As you can see even when the sales go down because of many reasons, microeconomics, less demand for treatment which we now see in the United States as I said the war in Israel. Everything relate – everything in the design phase and we continue to invest in R&D, everything is planned to be on the high margin and that’s the philosophy of the company.

Danielle AntalffyAnalyst

Understood. Thanks so much.

Operator

The next question comes from Caitlin Cronin with Canaccord Genuity. Please go ahead.

Caitlin CroninCanaccord Genuity — Analyst

Hi, everyone. Good morning. Thanks for taking the questions. I guess just maybe if you could provide some more color on why the environment was so much worse versus the prior quarters.

Was it really just this deterioration in patient demand? And then, on that point, if you noted earlier if interest rates go down but the patient demand remains lower, it would make sense that the providers would still not – would still be hesitant about buying systems. Do you think both of those really have to recover for demand to come back?

Moshe MizrahyChair and Chief Executive Officer

Eventually, it will come back. But I know that the regular interest rate, yes, you’re right went down. But the interest rate on lease packages especially for five years the doctors are using lease companies in order to finance the purchase, did not come down enough to enable us – to enable sell more system. And eventually it will come.

I don’t know when. I believe that it will take some time. The second half of this year is crucial to see what will happen on the demand. Regarding procedures, the way we know that the procedures numbers are coming down is because we sell less disposable.

In the United States, we sold 30% less disposable compared to Q2 2023. That’s crucial. And we’re investigating the main reason for that. I believe people are saving money and doing less treatment in a time like that.

Hopefully, it will go back because aesthetic people want to continue to look nice and aesthetic eventually will go up again. And the technology, the special technology that we are selling will be on demand.

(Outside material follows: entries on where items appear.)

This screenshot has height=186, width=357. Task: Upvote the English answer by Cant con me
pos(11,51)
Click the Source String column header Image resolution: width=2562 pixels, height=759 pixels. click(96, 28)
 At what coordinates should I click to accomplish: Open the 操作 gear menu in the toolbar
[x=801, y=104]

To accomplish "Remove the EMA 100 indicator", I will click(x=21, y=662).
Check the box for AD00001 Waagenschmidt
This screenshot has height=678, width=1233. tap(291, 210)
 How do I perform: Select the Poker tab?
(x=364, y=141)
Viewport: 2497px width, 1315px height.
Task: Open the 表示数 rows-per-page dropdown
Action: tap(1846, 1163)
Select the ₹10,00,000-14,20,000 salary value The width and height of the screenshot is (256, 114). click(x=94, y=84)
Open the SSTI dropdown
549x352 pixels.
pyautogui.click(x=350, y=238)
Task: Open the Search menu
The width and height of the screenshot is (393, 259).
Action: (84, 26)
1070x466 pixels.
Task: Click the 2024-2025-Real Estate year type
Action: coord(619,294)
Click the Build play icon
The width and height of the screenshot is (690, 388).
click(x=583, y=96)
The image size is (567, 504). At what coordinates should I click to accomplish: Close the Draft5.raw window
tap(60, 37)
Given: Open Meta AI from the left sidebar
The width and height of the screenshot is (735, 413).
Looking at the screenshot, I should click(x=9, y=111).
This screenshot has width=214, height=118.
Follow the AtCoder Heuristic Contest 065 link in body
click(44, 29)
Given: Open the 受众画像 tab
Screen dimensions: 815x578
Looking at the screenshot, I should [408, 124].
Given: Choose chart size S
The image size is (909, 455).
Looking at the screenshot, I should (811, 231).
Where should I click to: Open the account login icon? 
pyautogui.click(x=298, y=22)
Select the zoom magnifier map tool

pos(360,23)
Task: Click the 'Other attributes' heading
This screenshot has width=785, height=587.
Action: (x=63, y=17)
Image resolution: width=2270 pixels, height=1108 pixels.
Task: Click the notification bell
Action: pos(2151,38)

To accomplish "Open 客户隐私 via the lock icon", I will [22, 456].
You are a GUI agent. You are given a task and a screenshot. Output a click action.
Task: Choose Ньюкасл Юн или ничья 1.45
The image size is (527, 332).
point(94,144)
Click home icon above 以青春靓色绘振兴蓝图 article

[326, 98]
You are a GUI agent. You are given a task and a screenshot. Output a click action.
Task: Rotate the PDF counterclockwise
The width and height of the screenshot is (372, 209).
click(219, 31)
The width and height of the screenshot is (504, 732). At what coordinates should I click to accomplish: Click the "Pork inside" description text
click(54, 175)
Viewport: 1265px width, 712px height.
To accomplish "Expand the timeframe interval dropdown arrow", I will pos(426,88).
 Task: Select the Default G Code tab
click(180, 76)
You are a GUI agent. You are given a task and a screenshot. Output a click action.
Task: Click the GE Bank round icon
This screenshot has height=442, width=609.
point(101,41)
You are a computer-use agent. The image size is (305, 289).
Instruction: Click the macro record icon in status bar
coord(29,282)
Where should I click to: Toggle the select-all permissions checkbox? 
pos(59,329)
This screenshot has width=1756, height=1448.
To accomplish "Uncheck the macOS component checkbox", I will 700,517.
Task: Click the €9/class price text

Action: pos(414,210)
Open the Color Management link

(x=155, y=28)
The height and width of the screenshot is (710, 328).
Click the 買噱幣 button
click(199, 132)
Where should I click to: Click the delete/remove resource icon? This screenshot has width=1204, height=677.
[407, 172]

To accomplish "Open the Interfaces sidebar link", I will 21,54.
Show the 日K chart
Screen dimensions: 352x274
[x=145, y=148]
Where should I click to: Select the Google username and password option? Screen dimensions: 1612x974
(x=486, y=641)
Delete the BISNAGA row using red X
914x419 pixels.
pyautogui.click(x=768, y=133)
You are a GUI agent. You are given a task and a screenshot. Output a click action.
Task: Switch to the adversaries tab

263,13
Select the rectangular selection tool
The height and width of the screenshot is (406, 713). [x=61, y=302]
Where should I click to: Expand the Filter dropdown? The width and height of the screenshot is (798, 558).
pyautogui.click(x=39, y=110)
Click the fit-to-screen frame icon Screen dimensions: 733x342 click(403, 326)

If you want to judge by comparing us to some of our competitors, like Cutera, which is a public company or Venus and others we’re still selling, we’re still making money, we still have a positive cash flow. Although it’s a tough time, we keep all the employees.

We don’t lay down or fire people right now because this is the assets of the company. Hopefully that everything will get better and we will continue the momentum.

Caitlin CroninCanaccord Genuity — Analyst

Got it. That makes sense. And then, just pushing a little further your lowest guidance further than the Q2 myth. Is that really just to reflect conservatism into the back half of the year?

Moshe MizrahyChair and Chief Executive Officer

Conservatism on what? I didn’t understand the question.

Caitlin CroninCanaccord Genuity — Analyst

You lowered the guidance which appeared further than the Q2 myth. So just wondering if you just expect you’re just being more conservative with your guidance into the back half of the year?

Moshe MizrahyChair and Chief Executive Officer

I understand the question. Thank you for repeating it. We’re always conservative on the guidance, always. I mean, we changed the guidance because the revenue in Q2 which is usually a strong quarter, which usually was a strong quarter over the last few years, not just for InMode for the entire industry was not good enough.

And we were not satisfied from the numbers that we showed. And in the two quarters on the performer base we did something like $196 million. In order to meet the 230 million or 240 million we still have to make $240 million in the next two quarters. As I said before the third quarter is usually a slow one because it’s summer and people do less treatment during the summer.

We all hope that we will do well in the third quarter compared to the regular numbers of the third quarter. And if that will be the case we are I don’t want to say absolutely sure, but we will be encouraged to show that the fourth quarter will be strong. And then, we will do this $240 million to meet the $440 million guidance.

Caitlin CroninCanaccord Genuity — Analyst

Understood. Thanks so much.

Operator

The next question is from Jeff Johnson with Baird. Please go ahead.

Jeff JohnsonAnalyst

Thank you. Good morning, guys. A couple questions here, I guess, Moshe, you’ve got about 11,000 almost 11,000 systems now placed in the U.S., almost 25,000 globally. Remind me if any of those systems been upgraded over the years? And I think the answer is no on that.

Are the new systems, Optimus Max and IgniteRF and those kinds of systems, are those systems that should have upgrade demand in addition to new system demand? Are the feature sets different enough than the older technology in the field? Will you be offering kind of trade-in programs in that? Is that a focus or is it really just focused on new system sales at this point? Thanks.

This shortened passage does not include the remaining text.